··· GIVEN DATA ···

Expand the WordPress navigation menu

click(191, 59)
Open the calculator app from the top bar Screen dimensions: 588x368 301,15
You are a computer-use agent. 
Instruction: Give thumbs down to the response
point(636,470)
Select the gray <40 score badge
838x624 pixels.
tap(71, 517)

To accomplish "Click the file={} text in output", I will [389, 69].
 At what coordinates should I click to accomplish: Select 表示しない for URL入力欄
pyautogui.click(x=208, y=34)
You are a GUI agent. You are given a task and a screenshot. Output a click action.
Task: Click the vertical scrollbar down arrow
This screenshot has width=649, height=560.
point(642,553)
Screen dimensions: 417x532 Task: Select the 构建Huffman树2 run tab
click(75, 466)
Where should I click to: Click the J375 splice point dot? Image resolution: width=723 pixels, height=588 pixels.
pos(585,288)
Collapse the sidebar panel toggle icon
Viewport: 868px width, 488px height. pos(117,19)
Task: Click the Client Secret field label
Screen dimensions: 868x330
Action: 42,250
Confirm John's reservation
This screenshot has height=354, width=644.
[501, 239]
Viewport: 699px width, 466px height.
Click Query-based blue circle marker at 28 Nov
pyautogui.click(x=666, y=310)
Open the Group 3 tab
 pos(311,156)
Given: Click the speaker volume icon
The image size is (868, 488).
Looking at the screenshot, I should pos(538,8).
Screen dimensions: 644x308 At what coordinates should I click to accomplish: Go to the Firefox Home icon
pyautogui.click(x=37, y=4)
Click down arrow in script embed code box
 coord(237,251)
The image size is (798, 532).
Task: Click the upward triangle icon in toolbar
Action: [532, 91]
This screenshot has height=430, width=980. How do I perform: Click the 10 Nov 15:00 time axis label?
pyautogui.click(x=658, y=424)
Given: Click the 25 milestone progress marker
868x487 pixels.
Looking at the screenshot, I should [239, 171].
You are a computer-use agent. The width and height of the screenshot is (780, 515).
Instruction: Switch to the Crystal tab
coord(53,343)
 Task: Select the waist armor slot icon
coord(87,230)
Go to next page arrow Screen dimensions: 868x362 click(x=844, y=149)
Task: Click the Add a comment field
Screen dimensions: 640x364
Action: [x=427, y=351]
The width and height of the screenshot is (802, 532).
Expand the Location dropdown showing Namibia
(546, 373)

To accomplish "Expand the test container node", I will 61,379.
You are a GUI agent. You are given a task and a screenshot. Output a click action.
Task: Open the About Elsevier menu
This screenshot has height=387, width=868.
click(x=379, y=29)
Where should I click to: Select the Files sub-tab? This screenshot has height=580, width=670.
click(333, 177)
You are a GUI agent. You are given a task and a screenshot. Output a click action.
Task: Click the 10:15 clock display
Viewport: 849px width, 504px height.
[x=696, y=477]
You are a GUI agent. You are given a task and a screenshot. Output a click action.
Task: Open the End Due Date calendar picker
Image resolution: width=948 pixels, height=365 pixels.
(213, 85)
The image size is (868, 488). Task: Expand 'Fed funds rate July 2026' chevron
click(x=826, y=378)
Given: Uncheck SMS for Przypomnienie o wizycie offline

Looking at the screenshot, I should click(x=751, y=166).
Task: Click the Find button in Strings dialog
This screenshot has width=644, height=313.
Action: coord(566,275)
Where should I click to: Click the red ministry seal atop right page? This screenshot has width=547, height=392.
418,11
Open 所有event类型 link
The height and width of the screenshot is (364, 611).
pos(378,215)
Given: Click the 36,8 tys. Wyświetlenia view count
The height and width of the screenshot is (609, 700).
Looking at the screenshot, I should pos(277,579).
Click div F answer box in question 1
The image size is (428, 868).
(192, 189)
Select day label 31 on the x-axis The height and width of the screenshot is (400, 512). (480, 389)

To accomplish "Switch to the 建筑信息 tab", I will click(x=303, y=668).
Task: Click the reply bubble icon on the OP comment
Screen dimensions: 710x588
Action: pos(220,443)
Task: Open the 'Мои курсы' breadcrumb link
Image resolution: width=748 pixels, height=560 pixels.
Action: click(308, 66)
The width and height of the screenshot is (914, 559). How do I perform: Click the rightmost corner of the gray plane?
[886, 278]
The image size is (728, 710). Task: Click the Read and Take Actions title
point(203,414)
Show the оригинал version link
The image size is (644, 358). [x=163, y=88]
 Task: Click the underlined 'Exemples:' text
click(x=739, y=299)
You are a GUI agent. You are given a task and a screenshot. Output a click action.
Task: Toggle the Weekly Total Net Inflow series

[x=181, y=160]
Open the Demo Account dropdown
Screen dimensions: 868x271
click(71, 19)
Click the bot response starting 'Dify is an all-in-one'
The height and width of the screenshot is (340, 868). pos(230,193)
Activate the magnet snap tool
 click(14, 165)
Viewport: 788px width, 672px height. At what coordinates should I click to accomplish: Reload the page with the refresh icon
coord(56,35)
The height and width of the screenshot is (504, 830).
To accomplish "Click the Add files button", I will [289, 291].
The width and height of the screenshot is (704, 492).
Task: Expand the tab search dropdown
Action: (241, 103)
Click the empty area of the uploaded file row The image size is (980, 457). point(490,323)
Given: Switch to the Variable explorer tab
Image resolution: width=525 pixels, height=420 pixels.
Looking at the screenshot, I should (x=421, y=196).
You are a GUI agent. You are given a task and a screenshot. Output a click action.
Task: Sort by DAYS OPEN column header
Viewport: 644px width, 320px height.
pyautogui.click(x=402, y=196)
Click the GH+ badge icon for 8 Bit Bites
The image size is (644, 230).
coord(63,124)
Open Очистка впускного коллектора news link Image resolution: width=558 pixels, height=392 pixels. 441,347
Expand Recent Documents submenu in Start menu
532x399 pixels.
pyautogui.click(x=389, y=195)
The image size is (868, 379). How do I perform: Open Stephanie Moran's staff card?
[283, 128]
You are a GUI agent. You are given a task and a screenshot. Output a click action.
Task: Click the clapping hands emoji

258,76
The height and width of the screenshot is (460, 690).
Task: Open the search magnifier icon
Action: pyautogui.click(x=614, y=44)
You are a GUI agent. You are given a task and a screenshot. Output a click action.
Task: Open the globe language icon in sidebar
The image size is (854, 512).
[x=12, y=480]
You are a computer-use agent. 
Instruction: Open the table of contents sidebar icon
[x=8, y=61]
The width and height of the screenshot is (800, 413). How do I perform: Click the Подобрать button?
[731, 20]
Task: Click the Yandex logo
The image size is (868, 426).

···

WORK TO BE COMPLETED: Search the listing for the word "field", and copy every line in which it is found.

FINAL ANSWER:
Task: Click the Client Secret field label
Task: Click the Add a comment field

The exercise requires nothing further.